In July 2018, Rotem submitted its response to the Request. A pre-trial hearing is scheduled for May 2019.
In Rotem's estimation, based on its legal advisors, it is more likely than not that the Request will not be accepted by the Court and, accordingly, no provision was recorded in the financial statements in connection with the Request.
O. In January 2018, a request was filed with the District Court in Tel-Aviv–Jaffa for certification of a derivative claim (hereinafter in this Note – "the Request") by a shareholder in Oil Refineries Ltd. (hereinafter – "ORL") against former and current directors of ORL, Israel Chemicals Ltd., Israel Corporation Ltd., Mr. Idan Ofer, Mr. Ehud Angel, and against the Company, Rotem and Hadera (hereinafter – "the OPC Group"). The subject matter of the Request involves gas purchase transactions of ORL, Israel Chemicals Ltd. and the OPC Group (hereinafter – "the Companies"), including the inter-company aspects thereof, including: (1) a transaction of the Companies for purchase of natural gas from Tamar Partners (for additional information see Note 25G); and (2) transactions of the Companies for purchase of natural gas from Energean (for additional information see Note 25G). Regarding a transaction with Energean, in brief, the plaintiff claims that, in addition to the transaction of the Companies with Energean, a transaction is required among the Companies themselves for allocation of the economic benefits achieved in the joint negotiations in a manner that properly reflects the purchasing power and the negotiating strength of each of them.

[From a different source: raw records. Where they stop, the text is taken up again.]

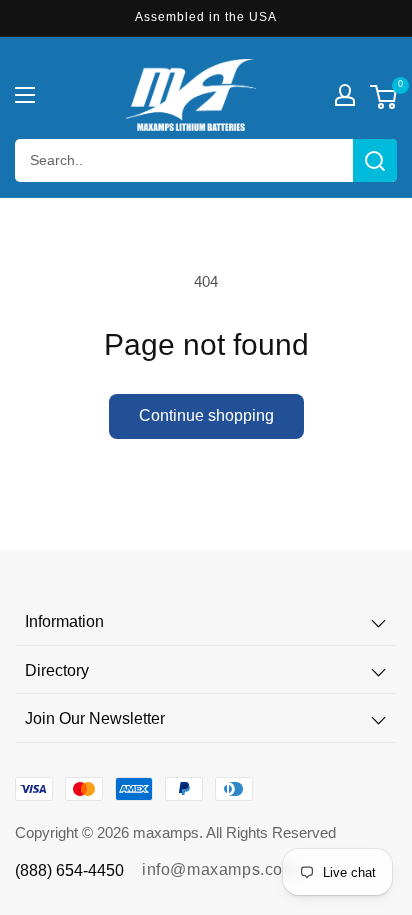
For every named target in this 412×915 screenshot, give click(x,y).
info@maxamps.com (219, 869)
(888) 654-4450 (69, 870)
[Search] (375, 160)
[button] (25, 95)
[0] (383, 99)
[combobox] (206, 160)
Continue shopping (206, 415)
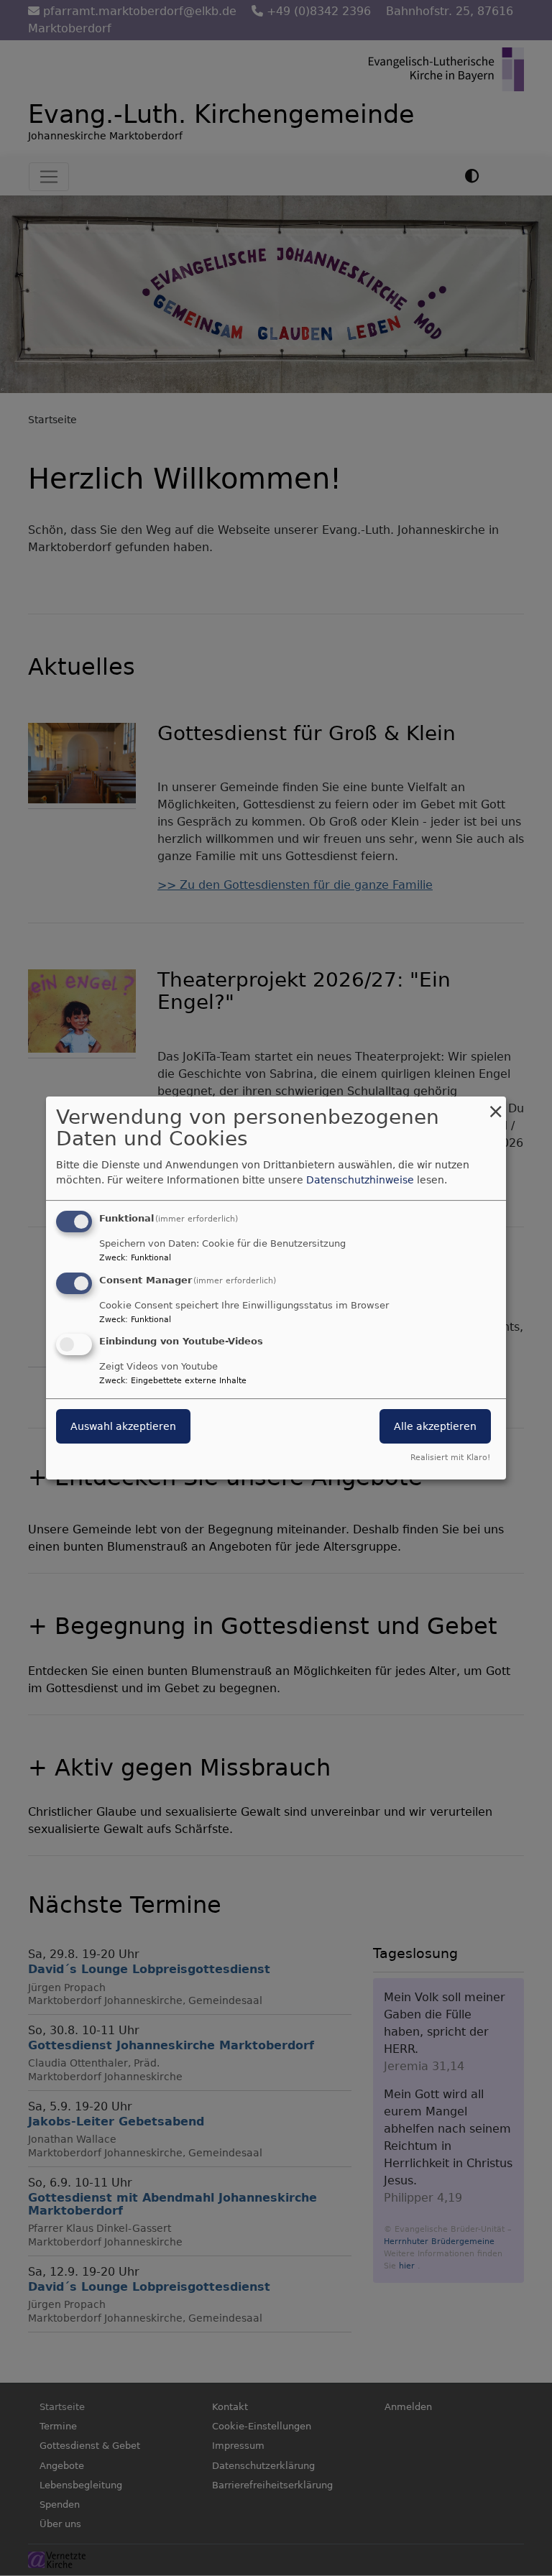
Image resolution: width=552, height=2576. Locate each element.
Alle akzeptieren (435, 1427)
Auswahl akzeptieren (123, 1427)
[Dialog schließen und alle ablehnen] (495, 1105)
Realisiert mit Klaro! (450, 1457)
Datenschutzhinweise (360, 1180)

The plaintiff contends that the alleged absence of such an inter-company transaction (or the alleged absence of a proper proceeding for allocation of the benefit) adversely impacts ORL (is not at arm's length regarding the inter-company aspect), and ORL does not receive its share of the economic benefit in light of its significant purchasing power and its contribution to the negotiations with Energean (among other things, in light of the fact that the transaction was executed at similar prices to the Group Companies). The principal remedies sought by the plaintiff in the Request with respect to the Energean transaction are several declaratory and monetary measures, including, among other things, implementation of an inter-company proceeding.
Regarding the Tamar transaction, the plaintiff argues that engagement in the Tamar transaction was not properly approved by ORL and raises other allegations in relation to this transaction, including whether the transaction is beneficial to ORL and at arm's length; in relation to the Tamar transaction, declaratory remedies and compensation remedies are sought and/or refunding of the benefit amounts allegedly received by the Company and the other parties to the transaction at the expense of ORL, with the addition of the claimed coefficient.

In August 2018, OPC Group submitted its response to the Request. OPC Group rejected the contentions appearing in the Request and requested summary dismissal of the Request. A pre-trial hearing has been scheduled for June 2019.
In the Company's estimation, based on its legal advisors, it is more reasonable than not that the Request will not be accepted by the Court and, accordingly, no provision was included in the financial statements in respect of the Request.